Fernando didn’t like to dance; Stuart was smooth and easy on the floor. He mentored me on how I should move my body. “Not so stiff in the hips. You’re all shoulders. Open up more. Here.” Tonight, as on other nights, he linked an orangutan arm around my waist and guided me. “Easy, easy,” he said. “Let me do it.”
The faster numbers I danced with Zelda. We threw our arms around, whiplashing our necks, and laughed, baring teeth.
“I have to get rabies shots!” I said over the music.
“I never want to leave this place!” she shouted back.
Zelda and Manuel had just come back from the jungle. On their trips, the museum staff paid the Lacandon artists for the their handicrafts sold at the gift shop and oversaw the construction of casas de cultura, Manuel’s pet project. The casas were, as far as I could tell from the pictures passed around over lunch, simple wooden structures with a roof and dirt floor, open on all sides.

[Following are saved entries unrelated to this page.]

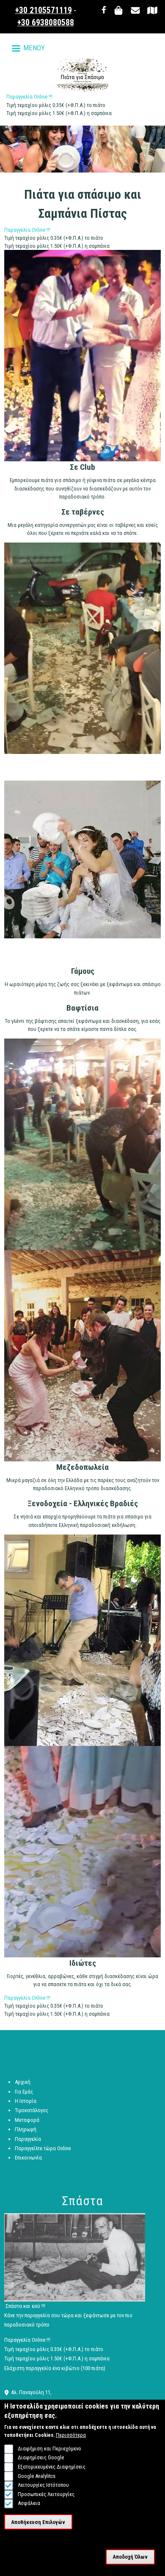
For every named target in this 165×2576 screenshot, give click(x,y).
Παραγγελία (28, 2139)
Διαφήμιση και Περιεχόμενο (49, 2448)
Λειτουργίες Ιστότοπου (43, 2485)
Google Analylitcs (36, 2476)
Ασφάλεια (29, 2503)
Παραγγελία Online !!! (29, 96)
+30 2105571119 (43, 10)
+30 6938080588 (45, 22)
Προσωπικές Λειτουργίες (46, 2494)
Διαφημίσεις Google (40, 2457)
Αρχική (22, 2082)
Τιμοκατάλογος (31, 2110)
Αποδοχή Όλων (130, 2557)
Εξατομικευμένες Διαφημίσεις (51, 2467)
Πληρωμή (25, 2129)
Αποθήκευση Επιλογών (38, 2522)
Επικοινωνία (28, 2157)
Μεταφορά (27, 2120)
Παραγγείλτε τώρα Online (43, 2148)
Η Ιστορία (25, 2101)
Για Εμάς (24, 2091)
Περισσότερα (71, 2435)
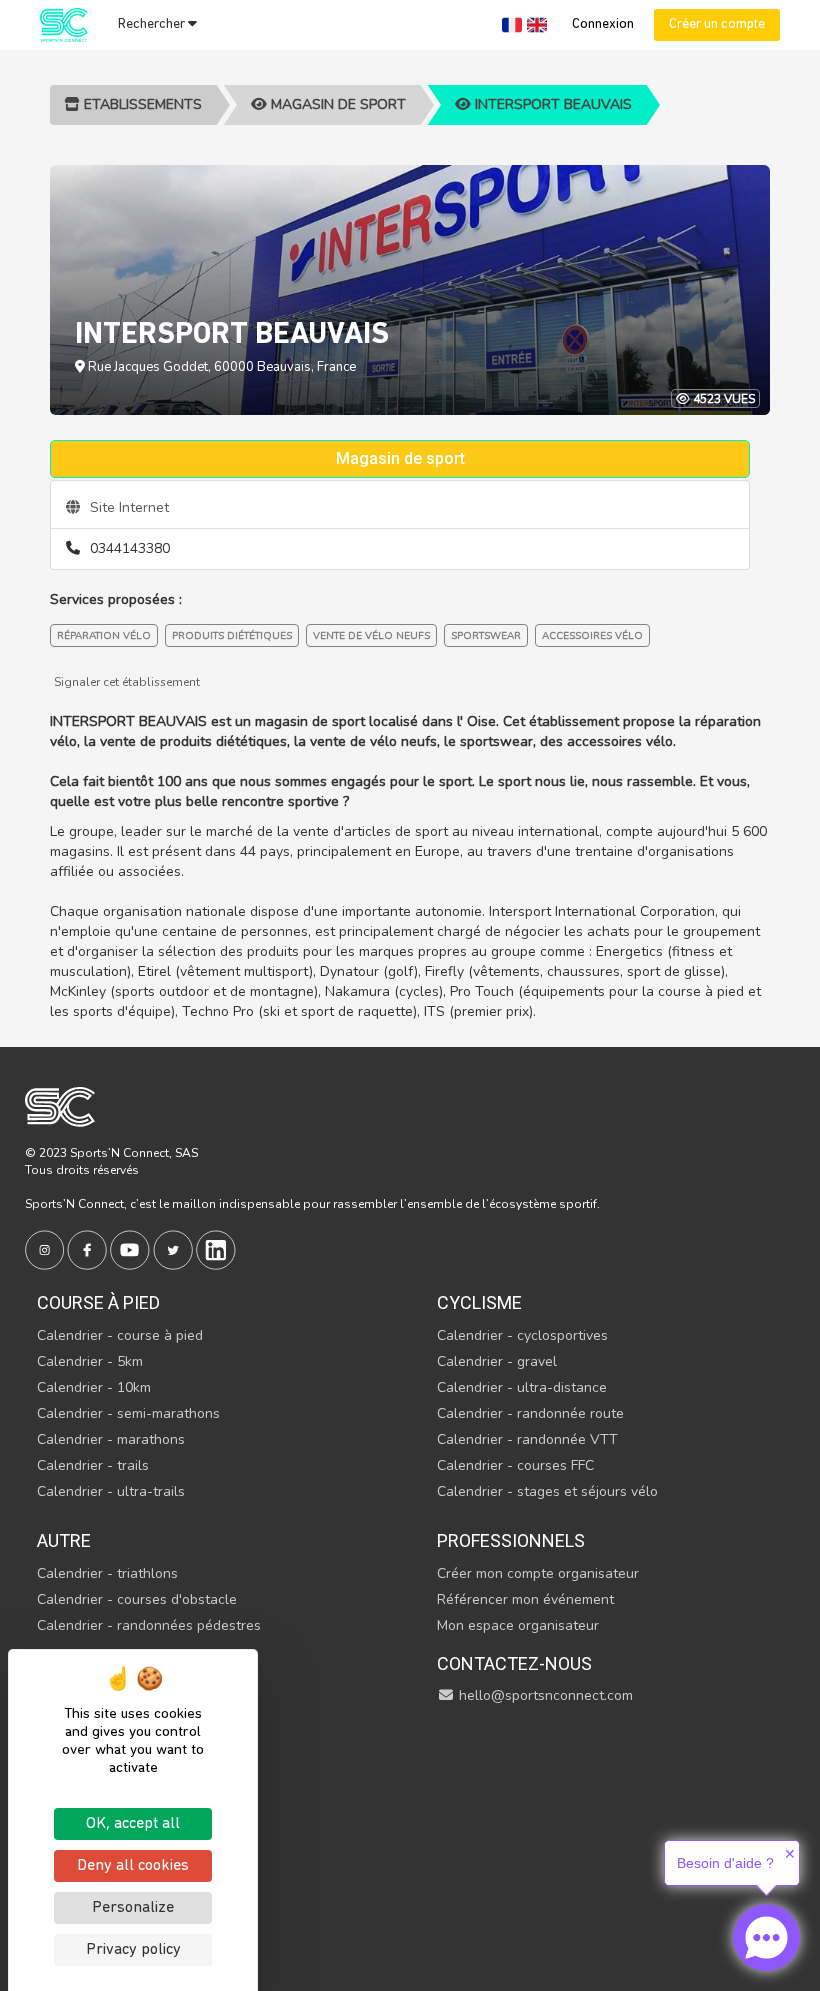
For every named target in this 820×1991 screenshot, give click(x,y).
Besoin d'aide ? (725, 1863)
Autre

Fat splintery posts supported the ceiling and displayed black-and-white photographs taken more than fifty years ago by the museum’s dead founder. The idea was to provide images of the community’s history in a public space. Lacandon youth could see their ancestors performing now-forgotten ceremonies. In the old pictures, the long-haired Lacandons wore cloth T-shirts down to their knees, walked barefoot, and carried curved machetes. As I said in my twice-daily tours, they called themselves the Hach Winik, the Real People.
Yet most of the people in the color photos documenting the jungle trips were museum staff. When I asked Zelda if the Lacandons themselves visited the casas, she said, “Of course. Why wouldn’t they?” I guess I thought they’d have better things to do, their own dramas to live. Kids wouldn’t be impressed by some backward-looking gringos hanging up pictures of their grandparents. Still, I was desperate to get to the jungle. When Manuel had invited Zelda on this last trip, I asked if I could go along, but he’d said there was no room. I could go on the next one. But I’d heard that before. When the lists of invitees were drawn up, nobody ever thought of me. On the dance floor maybe, but not for the jungle.